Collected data
===============

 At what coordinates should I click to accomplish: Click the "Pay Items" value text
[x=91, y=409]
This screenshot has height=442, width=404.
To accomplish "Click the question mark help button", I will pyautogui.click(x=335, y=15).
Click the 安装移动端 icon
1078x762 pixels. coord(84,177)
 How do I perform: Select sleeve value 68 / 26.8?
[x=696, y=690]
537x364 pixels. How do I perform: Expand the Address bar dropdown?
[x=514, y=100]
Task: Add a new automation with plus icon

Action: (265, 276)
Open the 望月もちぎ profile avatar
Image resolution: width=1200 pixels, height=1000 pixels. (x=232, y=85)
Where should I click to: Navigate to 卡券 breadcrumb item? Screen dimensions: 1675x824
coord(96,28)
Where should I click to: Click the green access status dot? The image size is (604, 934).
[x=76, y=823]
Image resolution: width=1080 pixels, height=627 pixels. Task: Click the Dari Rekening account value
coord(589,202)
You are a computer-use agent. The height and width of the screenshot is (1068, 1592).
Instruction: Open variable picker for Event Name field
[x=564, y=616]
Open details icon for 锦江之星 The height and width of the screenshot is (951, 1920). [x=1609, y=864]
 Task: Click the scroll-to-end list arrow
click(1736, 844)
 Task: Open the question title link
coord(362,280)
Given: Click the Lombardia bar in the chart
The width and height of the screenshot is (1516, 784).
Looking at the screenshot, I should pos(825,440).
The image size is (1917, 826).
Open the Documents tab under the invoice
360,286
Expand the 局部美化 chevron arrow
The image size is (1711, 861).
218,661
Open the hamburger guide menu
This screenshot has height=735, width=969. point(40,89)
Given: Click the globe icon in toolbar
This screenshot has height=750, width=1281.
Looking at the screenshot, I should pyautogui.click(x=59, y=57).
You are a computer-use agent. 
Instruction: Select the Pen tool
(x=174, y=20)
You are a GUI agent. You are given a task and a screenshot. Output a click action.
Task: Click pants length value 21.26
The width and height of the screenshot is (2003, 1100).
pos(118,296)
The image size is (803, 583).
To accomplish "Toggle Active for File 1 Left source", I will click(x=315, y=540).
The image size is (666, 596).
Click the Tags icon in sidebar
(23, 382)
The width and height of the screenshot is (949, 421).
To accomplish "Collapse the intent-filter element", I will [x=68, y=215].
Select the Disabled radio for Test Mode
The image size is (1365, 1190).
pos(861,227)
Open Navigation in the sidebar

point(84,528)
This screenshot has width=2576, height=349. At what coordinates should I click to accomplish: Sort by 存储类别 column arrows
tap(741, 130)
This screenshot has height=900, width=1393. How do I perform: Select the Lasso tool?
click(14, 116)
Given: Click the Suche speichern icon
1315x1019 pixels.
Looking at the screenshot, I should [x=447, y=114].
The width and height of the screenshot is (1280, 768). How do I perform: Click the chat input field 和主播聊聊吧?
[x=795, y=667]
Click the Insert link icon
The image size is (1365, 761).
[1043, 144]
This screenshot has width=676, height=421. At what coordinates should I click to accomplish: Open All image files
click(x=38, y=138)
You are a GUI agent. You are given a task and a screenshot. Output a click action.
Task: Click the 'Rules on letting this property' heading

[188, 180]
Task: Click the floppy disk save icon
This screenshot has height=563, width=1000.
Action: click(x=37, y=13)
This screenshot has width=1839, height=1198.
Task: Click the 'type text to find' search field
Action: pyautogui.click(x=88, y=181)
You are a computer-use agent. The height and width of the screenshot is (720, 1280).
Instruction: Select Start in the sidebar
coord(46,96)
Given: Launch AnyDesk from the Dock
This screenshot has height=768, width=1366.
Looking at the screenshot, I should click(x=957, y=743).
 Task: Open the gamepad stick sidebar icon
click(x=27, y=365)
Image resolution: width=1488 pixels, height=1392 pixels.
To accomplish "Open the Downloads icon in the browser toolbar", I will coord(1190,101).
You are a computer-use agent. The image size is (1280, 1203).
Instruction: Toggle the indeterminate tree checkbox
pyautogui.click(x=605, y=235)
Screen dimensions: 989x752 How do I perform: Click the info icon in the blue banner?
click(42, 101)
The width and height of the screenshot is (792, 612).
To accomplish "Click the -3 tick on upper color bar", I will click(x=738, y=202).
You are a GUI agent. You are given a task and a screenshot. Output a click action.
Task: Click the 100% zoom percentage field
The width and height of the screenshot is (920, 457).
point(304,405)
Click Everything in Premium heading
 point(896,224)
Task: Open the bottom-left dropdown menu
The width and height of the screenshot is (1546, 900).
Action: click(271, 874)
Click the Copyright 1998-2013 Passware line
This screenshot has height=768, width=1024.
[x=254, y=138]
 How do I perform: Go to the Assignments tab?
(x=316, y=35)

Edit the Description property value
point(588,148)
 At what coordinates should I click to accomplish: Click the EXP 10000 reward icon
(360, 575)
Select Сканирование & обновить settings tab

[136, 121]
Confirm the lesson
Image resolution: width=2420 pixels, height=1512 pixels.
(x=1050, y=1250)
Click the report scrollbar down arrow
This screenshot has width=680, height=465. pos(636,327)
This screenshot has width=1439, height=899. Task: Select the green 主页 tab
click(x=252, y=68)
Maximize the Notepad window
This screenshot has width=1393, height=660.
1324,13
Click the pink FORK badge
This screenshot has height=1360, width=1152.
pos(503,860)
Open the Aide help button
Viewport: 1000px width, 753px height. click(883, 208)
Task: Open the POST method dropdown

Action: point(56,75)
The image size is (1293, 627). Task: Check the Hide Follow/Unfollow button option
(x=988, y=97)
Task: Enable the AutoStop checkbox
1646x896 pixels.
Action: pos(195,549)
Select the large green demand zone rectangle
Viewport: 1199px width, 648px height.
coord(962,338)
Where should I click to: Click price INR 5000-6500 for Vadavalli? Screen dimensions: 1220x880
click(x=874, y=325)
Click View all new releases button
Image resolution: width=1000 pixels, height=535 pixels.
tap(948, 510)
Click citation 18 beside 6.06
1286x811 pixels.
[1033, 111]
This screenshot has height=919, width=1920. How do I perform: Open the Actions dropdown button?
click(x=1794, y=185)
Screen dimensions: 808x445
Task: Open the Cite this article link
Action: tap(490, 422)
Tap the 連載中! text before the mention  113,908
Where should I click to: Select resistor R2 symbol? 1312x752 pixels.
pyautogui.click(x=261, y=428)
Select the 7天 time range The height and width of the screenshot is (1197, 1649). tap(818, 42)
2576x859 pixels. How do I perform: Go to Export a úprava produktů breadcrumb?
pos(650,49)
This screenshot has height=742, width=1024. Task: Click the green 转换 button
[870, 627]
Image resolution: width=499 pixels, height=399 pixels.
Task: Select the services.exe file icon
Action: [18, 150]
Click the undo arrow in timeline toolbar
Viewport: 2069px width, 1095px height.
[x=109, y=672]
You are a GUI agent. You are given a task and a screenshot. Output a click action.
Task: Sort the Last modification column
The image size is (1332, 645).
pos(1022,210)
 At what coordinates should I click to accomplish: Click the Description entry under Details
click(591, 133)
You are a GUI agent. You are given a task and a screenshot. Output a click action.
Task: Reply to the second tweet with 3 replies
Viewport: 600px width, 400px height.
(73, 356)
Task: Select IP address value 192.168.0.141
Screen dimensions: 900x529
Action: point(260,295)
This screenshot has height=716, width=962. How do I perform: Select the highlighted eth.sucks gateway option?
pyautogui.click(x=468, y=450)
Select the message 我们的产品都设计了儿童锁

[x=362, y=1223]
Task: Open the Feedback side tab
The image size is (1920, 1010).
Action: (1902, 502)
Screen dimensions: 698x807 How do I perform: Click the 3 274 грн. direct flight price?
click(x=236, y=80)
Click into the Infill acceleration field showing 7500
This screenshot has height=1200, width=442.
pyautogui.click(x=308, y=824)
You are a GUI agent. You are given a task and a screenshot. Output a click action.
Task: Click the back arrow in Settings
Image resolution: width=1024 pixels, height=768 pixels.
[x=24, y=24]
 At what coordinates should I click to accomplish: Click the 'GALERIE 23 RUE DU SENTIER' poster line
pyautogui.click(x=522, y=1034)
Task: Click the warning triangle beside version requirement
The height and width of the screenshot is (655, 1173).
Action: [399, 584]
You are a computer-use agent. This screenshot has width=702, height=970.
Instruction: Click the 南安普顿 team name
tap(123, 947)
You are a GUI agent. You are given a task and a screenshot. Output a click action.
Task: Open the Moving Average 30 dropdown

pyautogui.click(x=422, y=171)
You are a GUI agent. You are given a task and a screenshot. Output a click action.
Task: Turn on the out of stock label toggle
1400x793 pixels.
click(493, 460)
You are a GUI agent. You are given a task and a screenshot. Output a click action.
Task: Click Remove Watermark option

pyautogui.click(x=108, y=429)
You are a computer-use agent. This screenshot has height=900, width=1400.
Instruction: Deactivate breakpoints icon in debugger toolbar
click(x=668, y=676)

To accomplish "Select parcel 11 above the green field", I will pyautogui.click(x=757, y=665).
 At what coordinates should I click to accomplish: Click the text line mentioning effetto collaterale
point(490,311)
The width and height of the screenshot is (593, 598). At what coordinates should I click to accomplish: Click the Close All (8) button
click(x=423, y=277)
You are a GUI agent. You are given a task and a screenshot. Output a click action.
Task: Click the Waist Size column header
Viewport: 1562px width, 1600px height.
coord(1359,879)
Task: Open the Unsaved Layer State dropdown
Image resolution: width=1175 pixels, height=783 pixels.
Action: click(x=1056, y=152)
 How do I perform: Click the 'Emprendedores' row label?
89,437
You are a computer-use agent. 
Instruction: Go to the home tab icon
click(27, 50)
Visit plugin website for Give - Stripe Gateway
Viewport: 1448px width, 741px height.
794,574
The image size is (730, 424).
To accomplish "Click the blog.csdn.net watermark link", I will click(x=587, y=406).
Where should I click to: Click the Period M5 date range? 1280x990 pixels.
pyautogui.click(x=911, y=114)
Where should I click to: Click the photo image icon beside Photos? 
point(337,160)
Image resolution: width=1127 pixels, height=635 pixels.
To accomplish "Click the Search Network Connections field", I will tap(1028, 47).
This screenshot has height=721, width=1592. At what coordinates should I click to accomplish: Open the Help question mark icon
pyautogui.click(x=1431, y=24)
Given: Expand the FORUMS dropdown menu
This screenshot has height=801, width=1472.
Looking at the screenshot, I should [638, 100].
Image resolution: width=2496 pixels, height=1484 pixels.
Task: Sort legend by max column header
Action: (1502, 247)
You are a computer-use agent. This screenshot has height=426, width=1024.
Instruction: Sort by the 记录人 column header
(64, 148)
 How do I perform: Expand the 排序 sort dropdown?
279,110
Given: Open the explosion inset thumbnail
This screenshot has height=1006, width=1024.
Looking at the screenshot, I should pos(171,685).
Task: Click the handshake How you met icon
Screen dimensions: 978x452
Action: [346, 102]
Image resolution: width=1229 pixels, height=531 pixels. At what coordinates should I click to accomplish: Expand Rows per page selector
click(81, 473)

===============

TASK GOAL
Take every line from the data that contains the word "computer".

ANSWER FOR THIS EXERCISE
You are a computer-use agent. The height and width of the screenshot is (1068, 1592).
You are a computer-use agent. 
You are a computer-use agent. The height and width of the screenshot is (720, 1280).
You are a computer-use agent. The image size is (1280, 1203).
You are a computer-use agent. This screenshot has width=702, height=970.
You are a computer-use agent. This screenshot has height=900, width=1400.
You are a computer-use agent. 
You are a computer-use agent. This screenshot has height=426, width=1024.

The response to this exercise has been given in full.